Franco Gentilini (Faenza, 4 agosto 1909 – Roma, 5 aprile 1981). Dal 1921 al 1925 lavora a Faenza come ceramista, contemporaneamente segue i corsi di pittura all’Accademia di Belle Arti di Bologna, dove incontra Morandi. Nel 1930 il primo viaggio a Parigi per studiare dal vero gli impressionisti e Cezanne. Partecipa alla XVII Biennale di Venezia. Nel 1932 si trasferisce definitivamente a Roma dove conosce Scipione e Mafai ed inizia a frequentare lo storico Caffè Aragno, dove incontra Cagli. Negli anni Trenta partecipa a numerosi premi, mostre e manifestazioni: nel 1933 tiene la prima personale a Roma.

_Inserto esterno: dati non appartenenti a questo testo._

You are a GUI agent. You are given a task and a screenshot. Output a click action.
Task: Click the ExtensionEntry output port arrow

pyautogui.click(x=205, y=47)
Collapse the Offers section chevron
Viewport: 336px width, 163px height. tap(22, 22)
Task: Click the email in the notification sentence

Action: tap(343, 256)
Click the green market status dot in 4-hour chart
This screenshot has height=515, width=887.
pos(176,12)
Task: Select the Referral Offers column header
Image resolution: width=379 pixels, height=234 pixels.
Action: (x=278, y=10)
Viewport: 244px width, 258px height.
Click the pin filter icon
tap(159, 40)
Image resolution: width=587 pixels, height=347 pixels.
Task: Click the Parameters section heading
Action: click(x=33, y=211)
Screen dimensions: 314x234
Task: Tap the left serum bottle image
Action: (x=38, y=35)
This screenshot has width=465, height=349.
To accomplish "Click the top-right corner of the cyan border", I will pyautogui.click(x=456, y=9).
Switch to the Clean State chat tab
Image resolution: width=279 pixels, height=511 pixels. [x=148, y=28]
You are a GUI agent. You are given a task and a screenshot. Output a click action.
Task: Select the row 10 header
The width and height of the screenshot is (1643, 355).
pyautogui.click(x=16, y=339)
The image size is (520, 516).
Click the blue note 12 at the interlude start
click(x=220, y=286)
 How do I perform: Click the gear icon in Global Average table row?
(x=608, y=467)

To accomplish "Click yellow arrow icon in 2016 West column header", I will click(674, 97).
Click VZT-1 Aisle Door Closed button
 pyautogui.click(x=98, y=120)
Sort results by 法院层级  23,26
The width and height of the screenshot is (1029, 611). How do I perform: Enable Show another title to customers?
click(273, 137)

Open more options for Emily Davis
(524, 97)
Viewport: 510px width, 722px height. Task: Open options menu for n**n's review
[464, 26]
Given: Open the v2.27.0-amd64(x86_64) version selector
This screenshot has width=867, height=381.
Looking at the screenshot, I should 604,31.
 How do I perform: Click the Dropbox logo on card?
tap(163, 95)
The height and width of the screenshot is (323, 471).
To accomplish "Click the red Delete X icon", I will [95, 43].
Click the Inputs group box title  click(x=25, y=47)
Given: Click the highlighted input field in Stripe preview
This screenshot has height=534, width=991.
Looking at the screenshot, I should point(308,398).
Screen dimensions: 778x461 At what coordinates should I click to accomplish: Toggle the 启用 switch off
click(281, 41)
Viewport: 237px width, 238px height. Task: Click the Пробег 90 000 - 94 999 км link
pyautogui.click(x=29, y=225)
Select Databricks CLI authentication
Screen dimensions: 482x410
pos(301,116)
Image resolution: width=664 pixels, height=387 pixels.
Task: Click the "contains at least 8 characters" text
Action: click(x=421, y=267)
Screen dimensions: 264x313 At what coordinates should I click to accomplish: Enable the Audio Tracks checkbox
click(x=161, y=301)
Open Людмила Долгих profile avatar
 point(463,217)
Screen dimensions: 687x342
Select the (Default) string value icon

Espone alle Quadriennali di Roma dal 1935 e alle Biennali di Venezia dal 1936. Nel 1937 il Premio Carnegie a Pittsburg. Negli anni Quaranta affianca all’attività pittorica una intensa produzione grafica. Nel 1947, durante un soggiorno parigino, matura un nuovo linguaggio dove l’eredità della “Scuola romana” si unisce a echi internazionali: dal cubismo al surrealismo di segno chagalliano, alle ricerche materiche di matrice informale di Dubuffet e Fautrier. Nel dopoguerra mette a punto la sua caratteristica tecnica fatta di un felice connubio tra pittura e disegno con un fondo preparatorio in sabbia di fiume. Nel 1955 partecipa a rassegne di pittura italiana in Giappone, Spagna, Francia e Brasile, dove esporrà numerose volte anche in futuro. Ottiene la cattedra di Pittura all’Accademia di Belle Arti di Roma, dove insegnerà fino al 1977. Inizia la serie delle “Cattedrali” accanto a nudi femminili, nature morte ed animali. Soggetti concepiti con la tipica immaginazione, sempre venata d’ironia. Dalla metà degli anni ’50 le sue figure e composizioni si modificano verso l’essenzialità geometrica, assumendo quasi una bidimensionalità piena di effetti cromatici e ritmici. La sua intensa attività a livello internazionale prosegue fino al 1981, quando muore il 5 aprile dopo brevissima malattia.